Questions:
1 - Name every person mentioned in the Kjose Church text below.
2 - According to the Kjose Church text below, on what date was the new church consecrated?
3 - Decide whether each statement agrees with the Kjose Church text below, answering yes or no and quoting the words that settle it: (a) The church seats about 170 people. (b) The church built around 1606 had a tower. (c) The sacristy extension was built in 1977.

Page extract:
+++
Church in Vestfold, Norway

Kjose Church (Kjose kirke) is a parish church of the Church of Norway in Larvik Municipality in Vestfold county, Norway. It is located in the village of Kjose, near the shore of the lake Farris. It is the church for the Kjose parish which is part of the Larvik prosti (deanery) in the Diocese of Tunsberg. The white, wooden church was built in a long church design in 1850 using plans drawn up by the architect Gustav Adolph Lammers. The church seats about 170 people.

==History==
The earliest existing historical records of the church date back to the year 1372, but the church was not built that year. The first church in Kjose was likely a wooden stave church that may have been built during the 1200s. It was likely built on a site just north of the present church. Around the year 1606, the old church was torn down and replaced with a new log construction church building on the same foundation as the original church. The new building had a nave and chancel, but no tower. The church bells were simply hung in the attic. The building had a main entrance and church porch on the west end. There was one window of each wall of the nave. In 1626, the church porch was replaced along with several repairs to the building.

By the mid-1800s, the old church was in need of repairs and it was too small for the parish. Planning began for a new church to be built next to the old church. The new building was designed by Gustav Adolph Lammers. The new church was built during the summer of 1850 with Anders Tollefsen Bonnegolt and Mikkel Tangane as builders. The new church was consecrated on 8 August 1850. The new building was a small, neo-Gothic, long church was built using log construction with external wood paneled siding. The church has a west tower with a church porch beneath it. There is a rectangular nave with a chancel on the east end. Initially there was no sacristy but there was a small separate area in the chancel for the priest to use. In 1911, a sacristy extension was built on the east end of the choir. In 1977 an addition off the east end of the sacristy was built containing a kitchen and bathroom.
+++
Data below:

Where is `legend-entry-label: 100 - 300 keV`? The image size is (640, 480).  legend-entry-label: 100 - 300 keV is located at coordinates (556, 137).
+++
Solutions to the exercise:
1 - Gustav Adolph Lammers, Anders Tollefsen Bonnegolt, Mikkel Tangane

2 - 8 August 1850

3 -
(a) Yes: "The church seats about 170 people."
(b) No: "The new building had a nave and chancel, but no tower."
(c) No: "In 1911, a sacristy extension was built on the east end of the choir."